* Data to process:
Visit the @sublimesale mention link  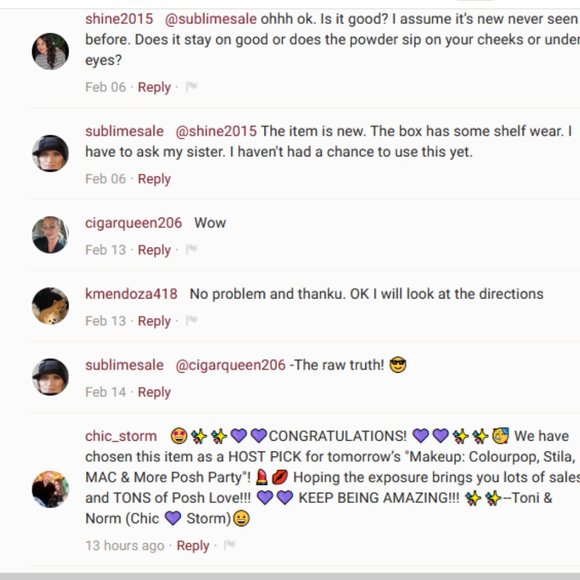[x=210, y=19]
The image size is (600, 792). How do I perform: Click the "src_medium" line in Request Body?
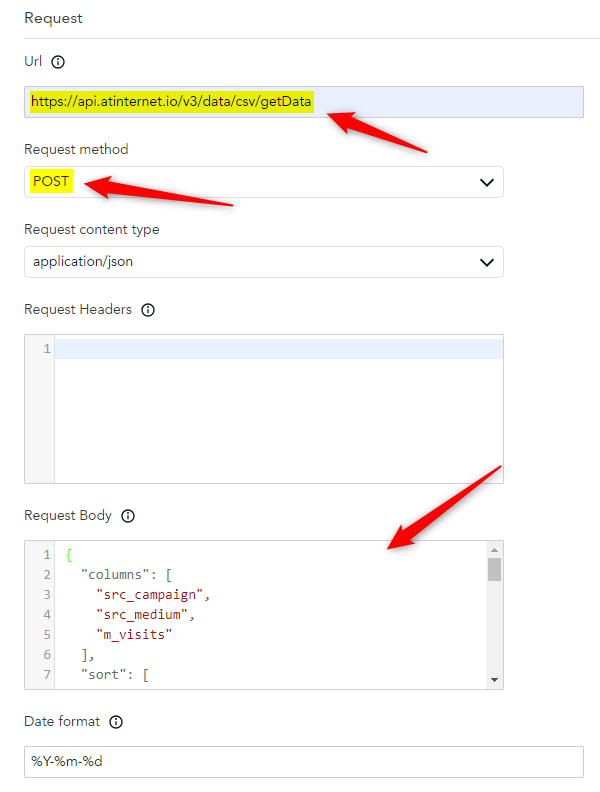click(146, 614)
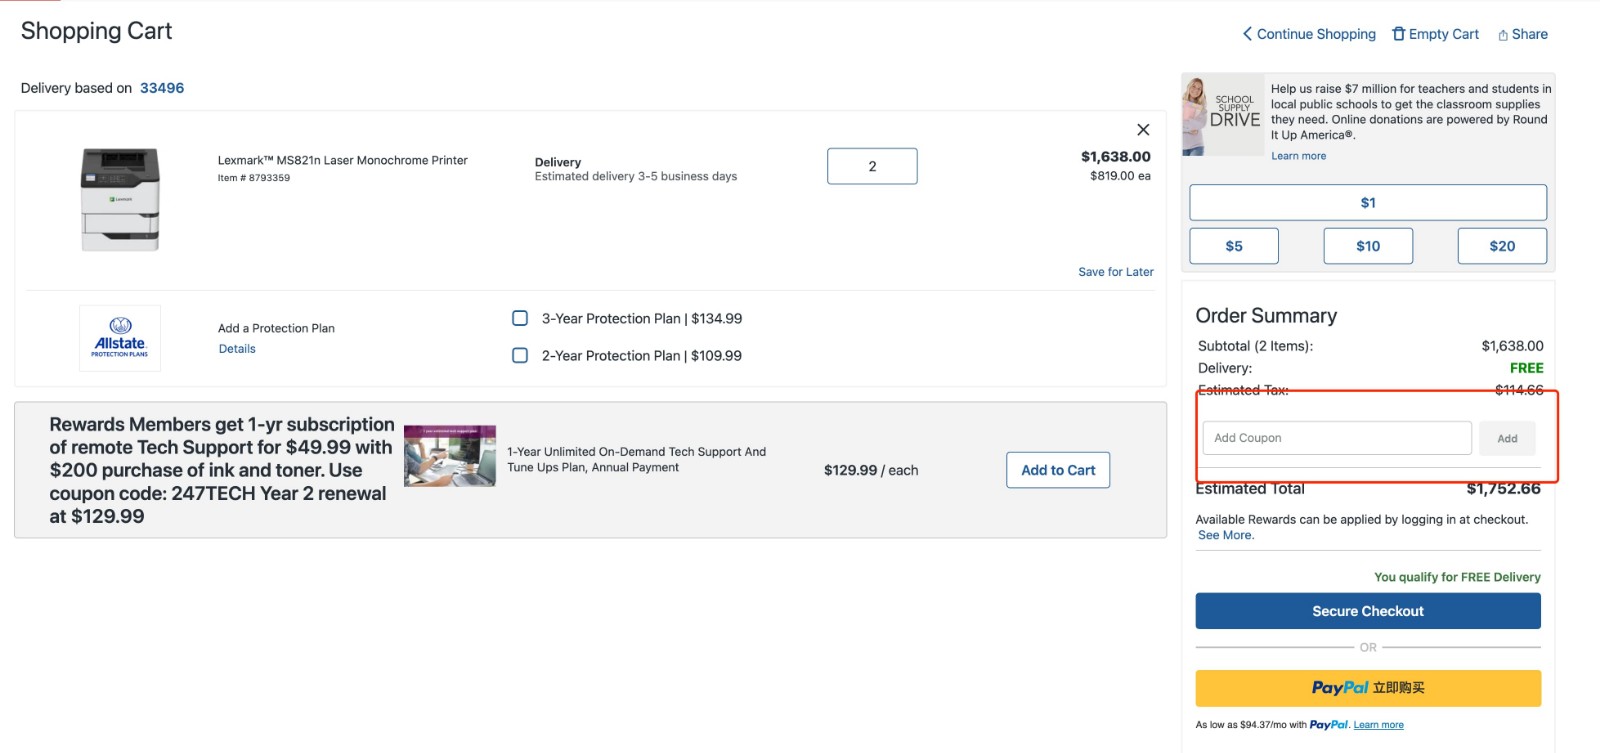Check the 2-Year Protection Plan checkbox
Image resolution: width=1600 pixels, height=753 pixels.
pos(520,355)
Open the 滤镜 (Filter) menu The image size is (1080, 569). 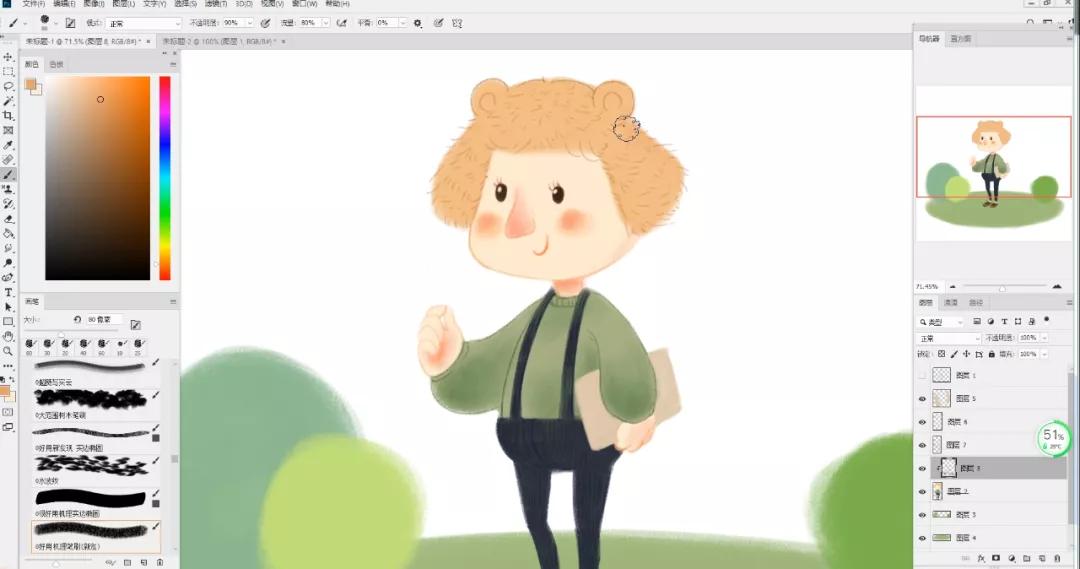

* What to do: Copy the entries above exactly from the line with "The image size is (600, 792)." down to their last line, both ends included. Do not copy any pictures.

* Solution for this exercise:
The image size is (600, 792). How do I perform: Click the "src_medium" line in Request Body?
click(146, 614)
Check the 2-Year Protection Plan checkbox
Image resolution: width=1600 pixels, height=753 pixels.
pos(520,355)
Open the 滤镜 (Filter) menu The image size is (1080, 569). 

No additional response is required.